In a recent study published in Nature Communications, researchers examined the impact of integrating non-prescription pharmaceutical sales to improve weekly recorded mortality from respiratory diseases in England, using almost two billion transactions from a United Kingdom (UK) high street store between March 2016 and March 2020.
Study: Assessing the value of integrating national longitudinal shopping data into respiratory disease forecasting models. Image Credit: Wanannc/Shutterstock.com
Researchers are investigating the use of social and behavioral data to anticipate influenza-like infections and their impact on vulnerable individuals. They indicate incorporating this data into disease models for more accurate prediction.
Traditional approaches, such as surveys and self-reporting, pose logistical challenges. Alternative digital footprint databases provide long-term monitoring of health habits at scale, augmenting qualitative observations and reflecting local population differences.
About the study
In the present study, researchers created the PADRUS artificial intelligence (AI)-based tool utilizing non-prescription pharmaceutical sales data to estimate weekly mortality from respiratory disorders.
This technology increased the accuracy of respiratory illness forecasting models and operated at the finer geographic granularity of local governments.
Using retail sales data and non-prescription drug purchases, the PADRUS machine learning model predicted reported fatalities from respiratory diseases in 314 local authority areas throughout England. The study sought to explore the efficacy of these models by assessing the role of sales data compared to other predictive factors.
Two comparison models were developed, one for each of England’s 314 Lower Tier Local Authorities (LTLAs) and the other for a weekly dependent variable (output feature) indicating respiratory fatalities in the LTLA for that week. Based on this information, predictive models were built and evaluated to derive the best forecasting mechanism.
Model Class Reliance (MCR) analysis was used to determine variable significance, which may aid in determining a variable’s absolute necessity (MCR-) and maximum utility (MCR+) in forecasting. Due to multicollinear, significant shared data, and non-linear-type interactions between variables, group-MCR was used to examine the relevance of different variable categories.
The models were created utilizing sales and outcome data across Wales and England using 3-31 days between the final day from the one-week sales aggregate period and the reported fatalities day to generate prediction horizons and assess if linear connections existed.

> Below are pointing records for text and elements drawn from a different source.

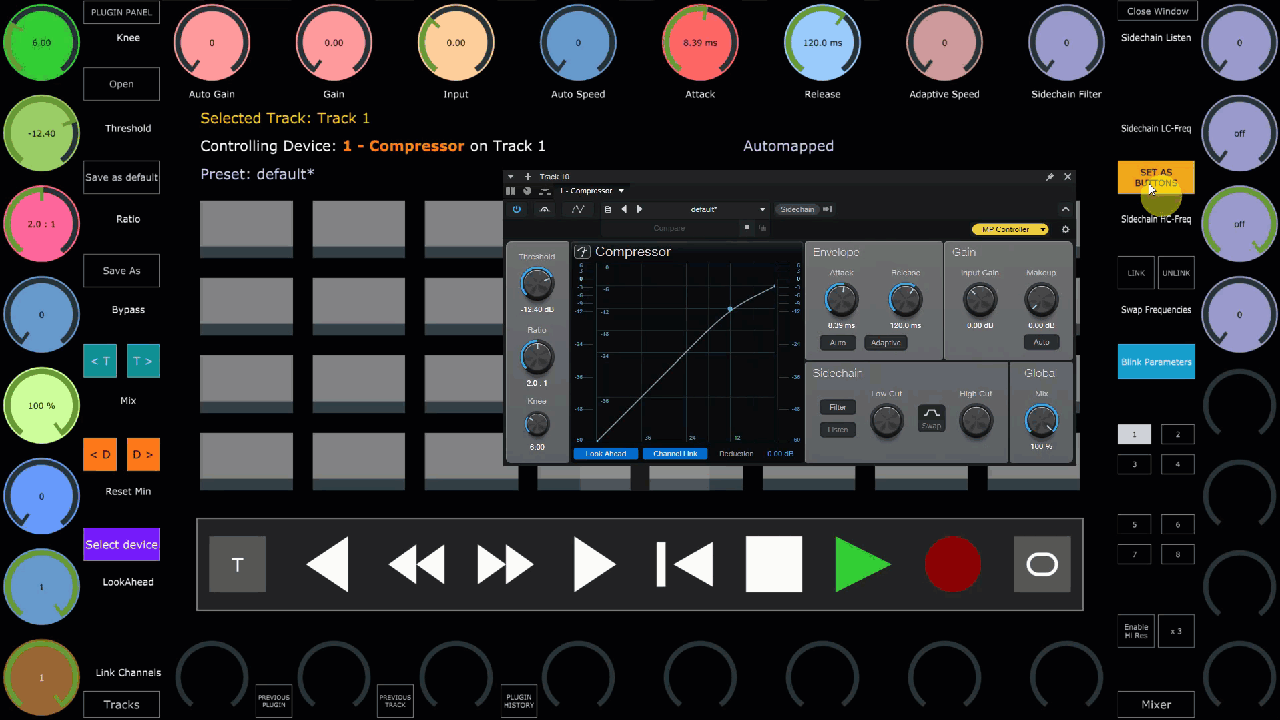Toggle the loop button in the transport

1042,565
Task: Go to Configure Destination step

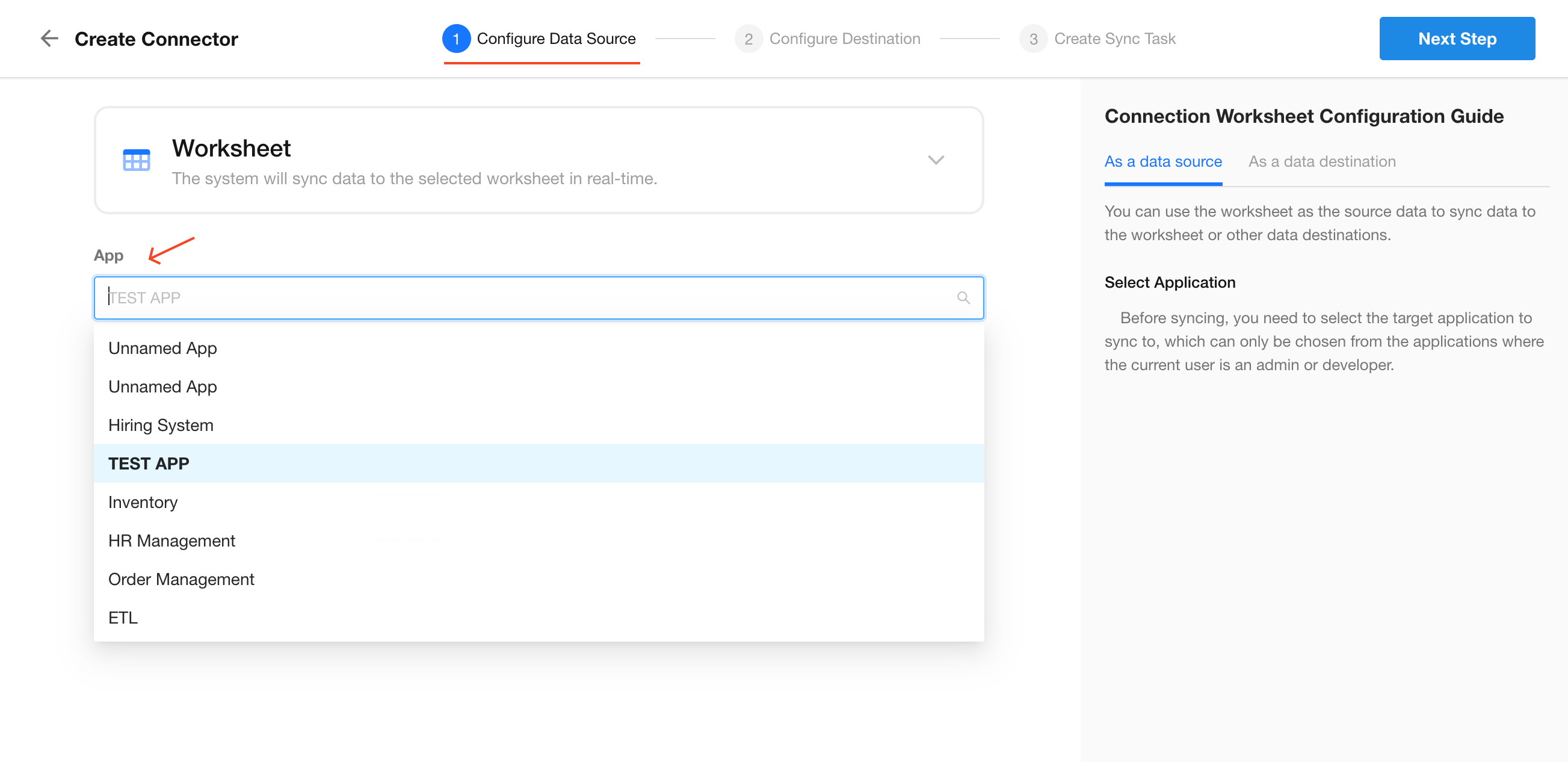Action: 844,39
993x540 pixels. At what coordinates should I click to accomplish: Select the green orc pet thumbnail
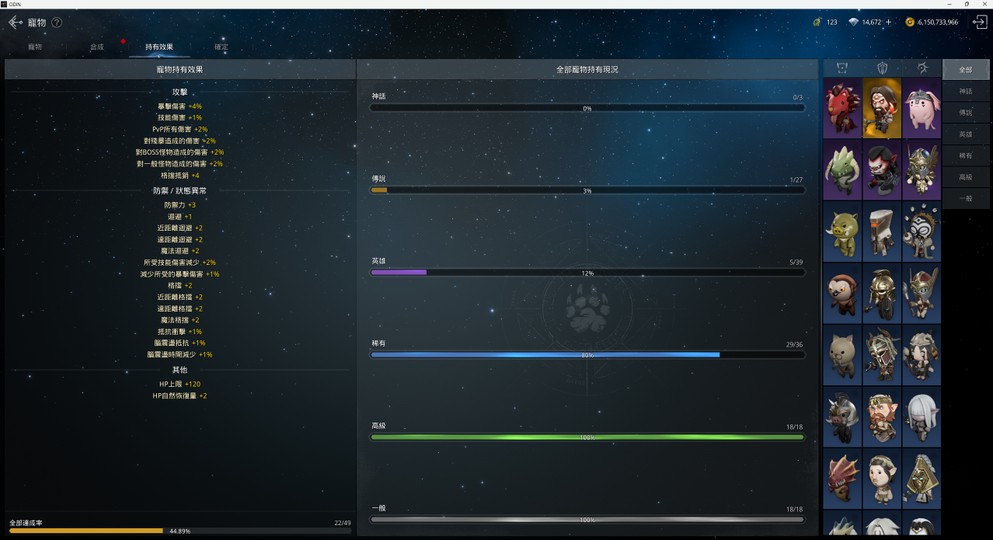[842, 232]
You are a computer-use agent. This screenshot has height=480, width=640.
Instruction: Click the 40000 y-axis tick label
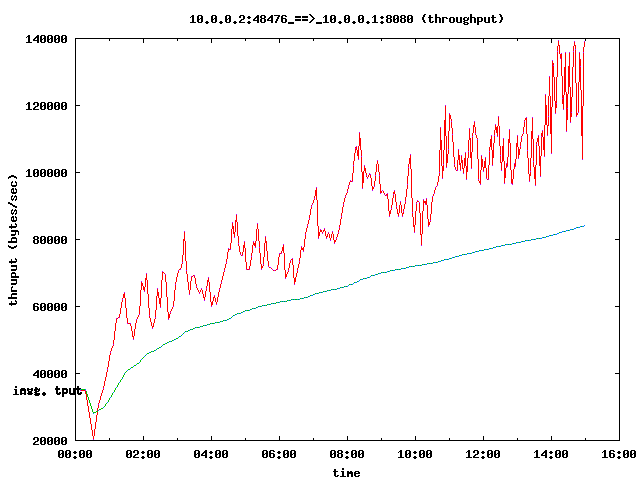[49, 374]
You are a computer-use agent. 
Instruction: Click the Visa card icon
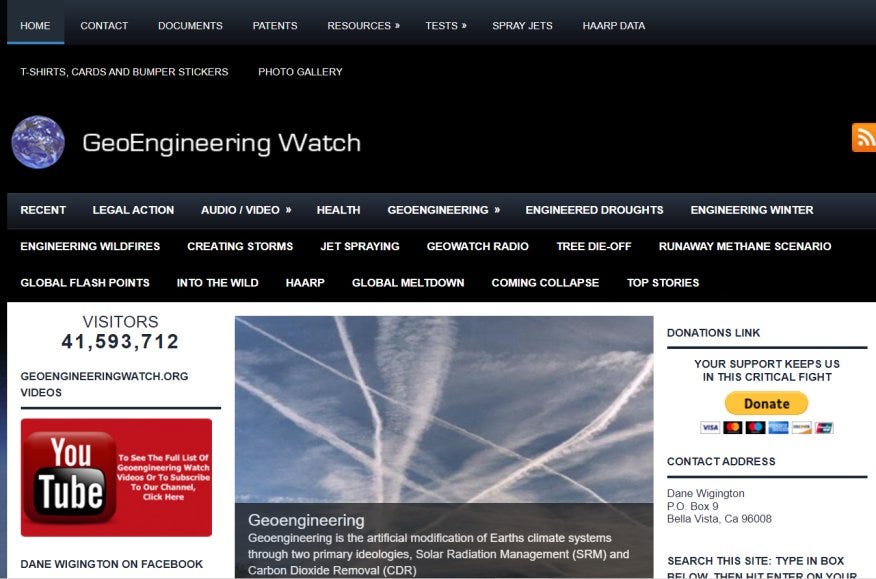[710, 428]
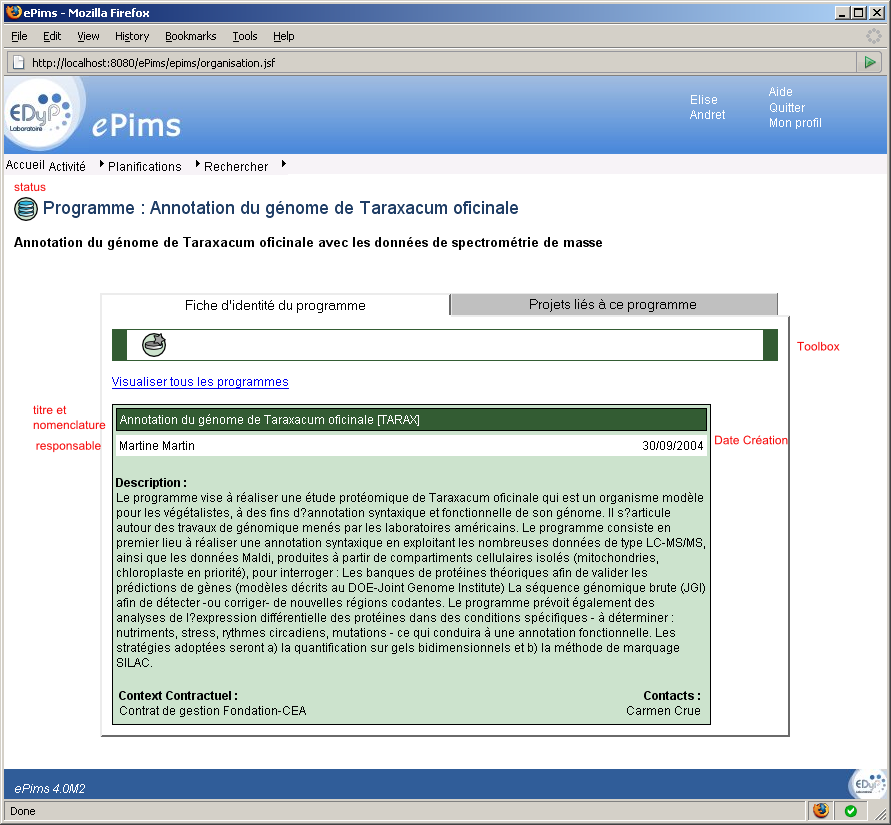Click the program icon in the toolbox bar
Viewport: 891px width, 825px height.
pyautogui.click(x=154, y=344)
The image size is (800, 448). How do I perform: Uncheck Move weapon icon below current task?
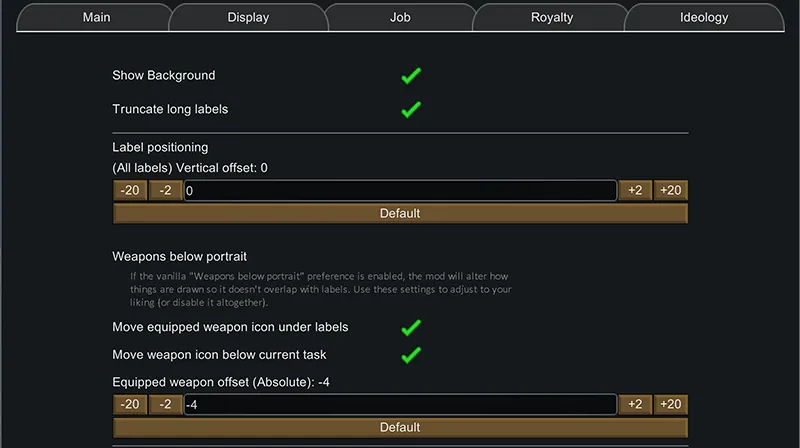click(x=411, y=355)
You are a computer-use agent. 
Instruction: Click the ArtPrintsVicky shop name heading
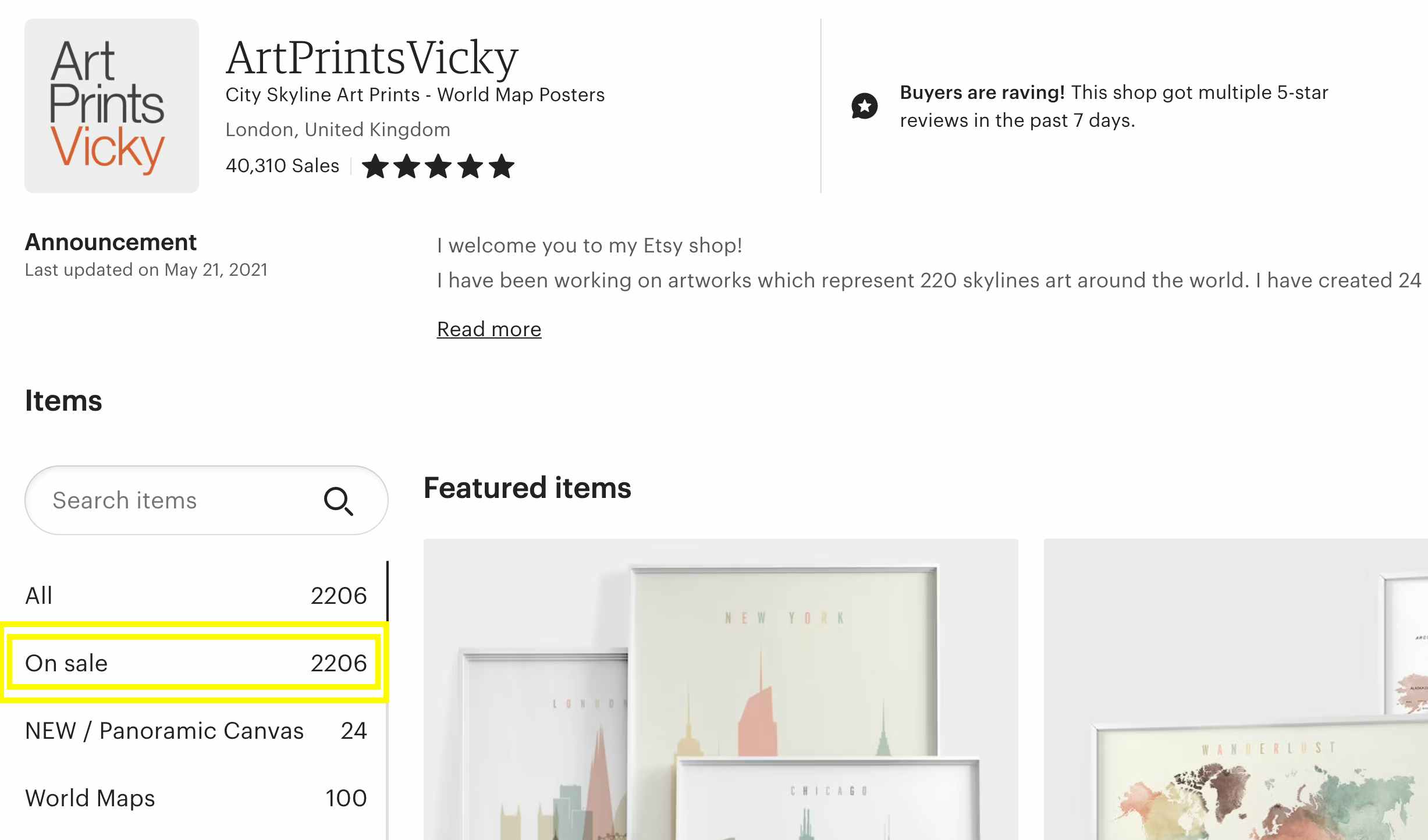coord(372,58)
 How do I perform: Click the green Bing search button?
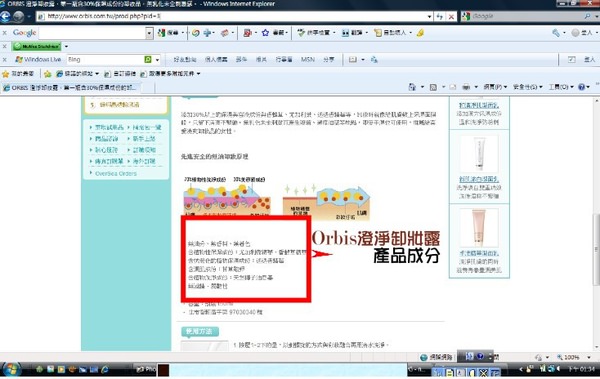point(148,59)
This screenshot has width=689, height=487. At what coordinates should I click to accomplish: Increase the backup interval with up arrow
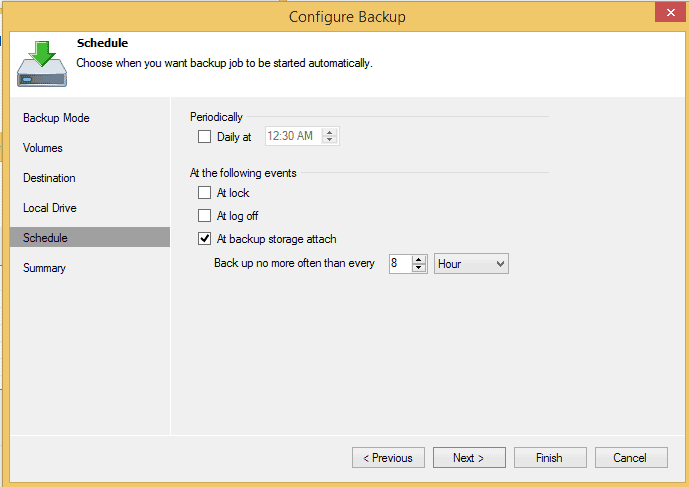click(419, 259)
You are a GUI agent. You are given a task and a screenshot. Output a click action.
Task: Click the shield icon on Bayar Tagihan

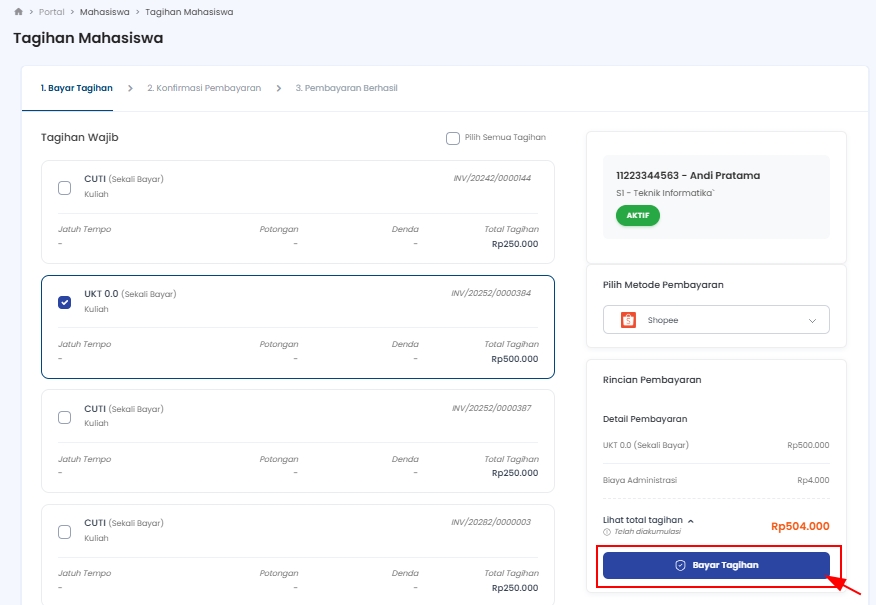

The baseline, PADRUS, and PADRUNOS models were non-linear, used a random forest regressor, and provided results on held-out test data (30%).
The PADRUS model used 56 characteristics extracted from sales, meteorological, demographic, environmental, and socioeconomic data.
The PADRUNOS model was created by optimizing a random forest regressor using a time series cross-validation grid search to forecast weekly mortality from respiratory illness for the 314 LTLAs 17 days before.
The team assessed weekly time-series forecasting outcomes across LTLAs for both models and performed further stratification by the Index of Multiple Deprivation (IMD) to explore the impact of the population’s economic situation.
Models that used sales data outperformed those that used factors related to respiratory disease, such as sociodemographics and meteorological data. Accuracy advances were highest during times of highest public risk.
Between December 2009 and April 2015, the highest weekly fatalities from respiratory diseases in Wales and England were 3,521, and the lowest weekly deaths were 868, for a total of 378,230 deaths due to respiratory disease.
Regressors that predicted weekly respiratory fatalities using sales information 17 days before showed the best results, with a 0.8 R2 out-of-sample value for the held-out information (30%). Predictions done 24 days before continued to produce high results (R2 0.8, root mean square error (RMSE) 224); however, performance was noticeably lower when made ≤10 days or ≥31 days before.
The PADRUS model outperformed the baseline model significantly, with an R2 of 0.8, resulting in significantly greater predictive accuracy.
The most important drivers in developing model projections were LTLA population size and age, with death rates from respiratory disease being higher in older populations.
Sales data characteristics, notably the fraction of cough medicine purchases, were followed by IMD concentration and weather factors, which had a higher influence on predicting than decongestant sales and housing-related variables. According to the MCR study, the number of populations in the three age groups remains essential in producing the best projections.
Sales characteristics generated considerably larger permutation significance boundaries than IMD (MCR- 3.7, MCR+ 5.6). Weather (MCR 7.6, MCR+ 7.5) became the second most significant element utilized for forecasting.
PADRUS and PADRUNOS showed similar prediction trends between 2016 and 2020; however, PADRUS was better at detecting spikes in respiratory death rates than PADRUNOS. Adding sales data improved PADRUS model accuracy, particularly during the winter months. PADRUS and PADRUNOS showed more accurate forecasts in locations with higher concentrations of deprivation, with PADRUS outperforming PADRUNOS across all interquartile ranges of the IMD.
Overall, the study findings showed that sales data used for population health monitoring, including non-prescription medication sales data for managing respiratory symptoms, can improve forecasting accuracy for respiratory deaths despite the high geographic granularity required.